Why in news?
Researchers recently reported that high‑dose vitamin B3 supplements greatly improved survival in laboratory models of NAXD deficiency, a rare metabolic disorder. The finding has generated interest because vitamin B3, also known as niacin, is inexpensive and widely available.
Background
Niacin is one of the water‑soluble B vitamins. In the body it is converted into nicotinic acid and nicotinamide, which form the coenzymes NAD⁺ and NADP⁺. These coenzymes help more than 400 enzymes carry out vital tasks such as turning food into energy and building DNA. Niacin comes from foods like meat, poultry, fish, legumes, nuts and whole grains. Deficiency causes the disease pellagra, characterised by diarrhoea, dermatitis and dementia along with depression, headache and fatigue. The body cannot store niacin, so a regular dietary supply is essential.
NAXD deficiency is a very rare genetic disorder in which mutations prevent recycling of damaged NADH molecules. This leads to toxic build‑up of metabolic by‑products, causing severe neurological symptoms such as lethargy, muscle weakness and seizures. Until recently there was no effective therapy.
Key points about Niacin
- Role in metabolism: Niacin forms coenzymes that enable the breakdown of carbohydrates, fats and proteins and help repair DNA. Without enough niacin, cells cannot produce sufficient energy.
- Sources: Meat, fish, eggs, milk, nuts, seeds and fortified cereals are good sources. The amino acid tryptophan can also be converted into niacin.
- Deficiency signs: Symptoms include loss of appetite, weight loss, indigestion, fatigue, mouth sores, memory loss and skin rash. Severe deficiency leads to pellagra, historically common in communities reliant on untreated maize.

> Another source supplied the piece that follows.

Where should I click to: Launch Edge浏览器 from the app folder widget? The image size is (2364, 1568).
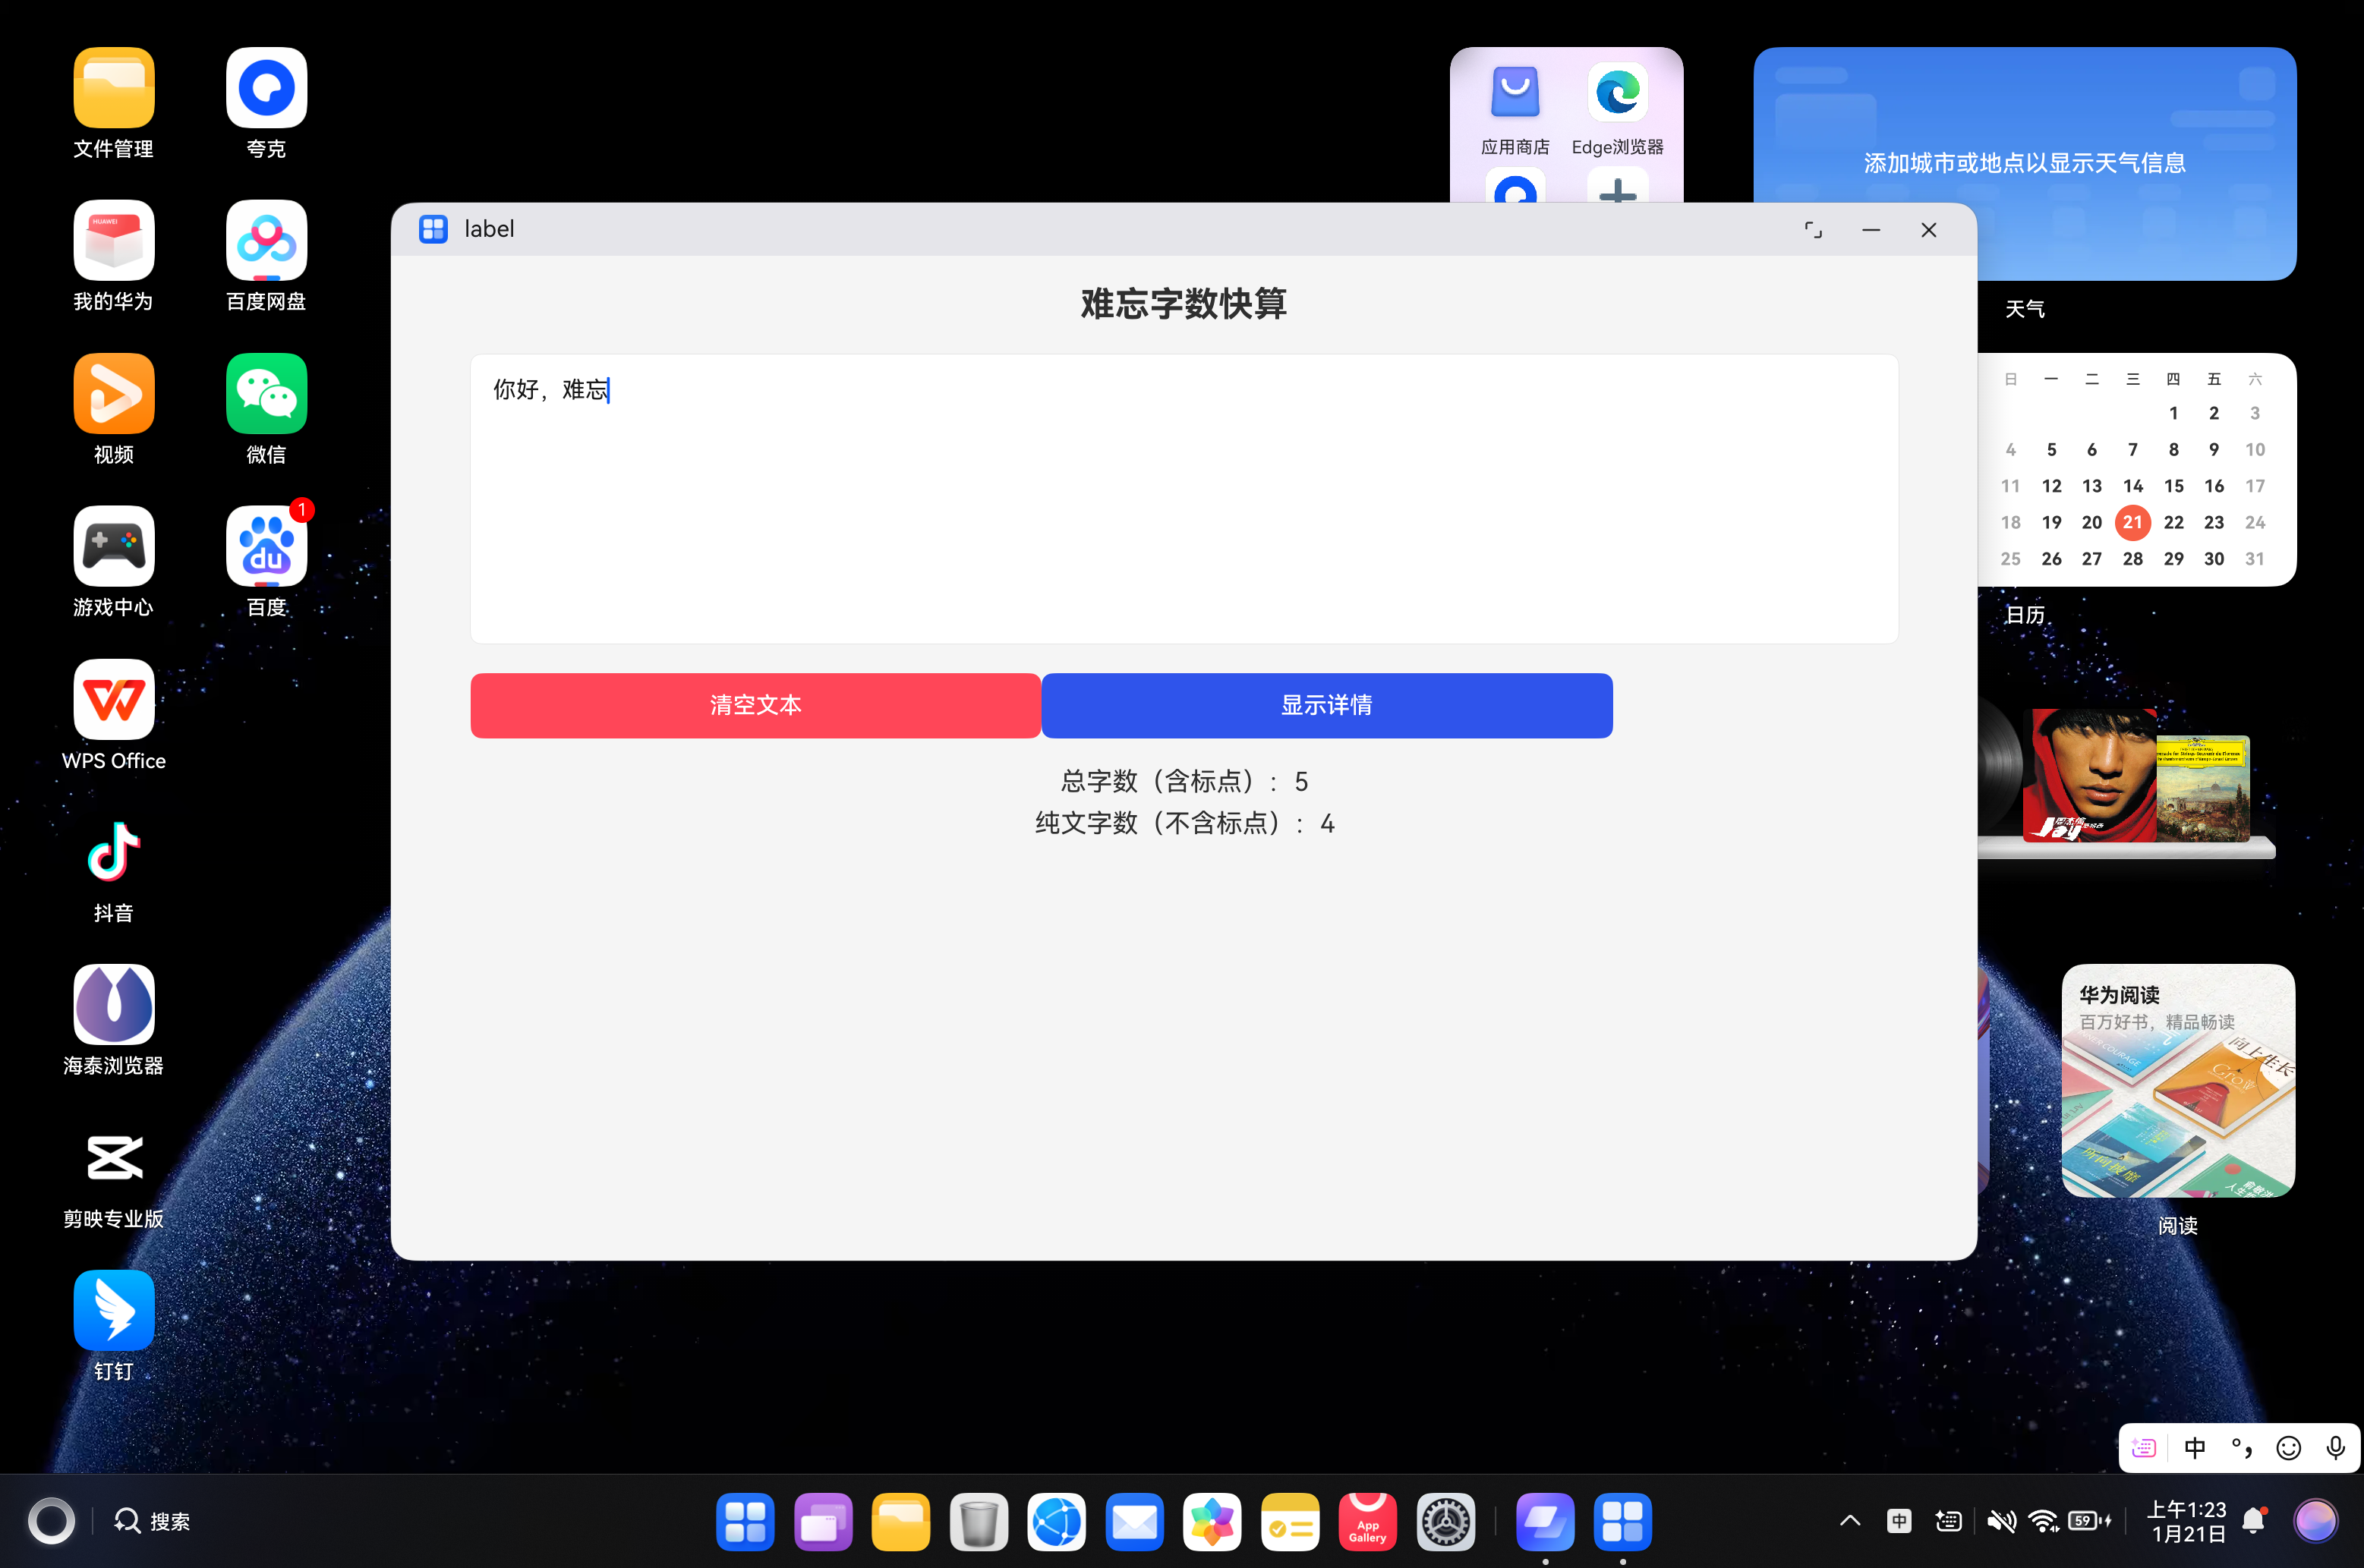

- Therapeutic use: High doses of nicotinic acid can lower cholesterol but may cause flushing and liver stress. People should only take large doses under medical supervision.
How vitamin B3 helps NAXD deficiency
In a recent study scientists gave mice with NAXD deficiency very high doses of vitamin B3. The extra niacin increased the pool of available NAD⁺, normalised levels of the amino acid serine and dramatically prolonged survival. This suggests that boosting niacin intake could partially bypass the metabolic block caused by NAXD mutations. Early diagnosis remains crucial because brain damage progresses quickly. While human trials are needed, the research offers hope that an inexpensive vitamin could treat a devastating disorder.
Conclusion
Niacin is an essential nutrient that supports hundreds of biochemical reactions. Deficiency causes serious illness, but too much can also be harmful. The discovery that high‑dose niacin may treat NAXD deficiency highlights the broader importance of understanding vitamin metabolism. People should meet their niacin needs through a balanced diet and consult a doctor before taking supplements.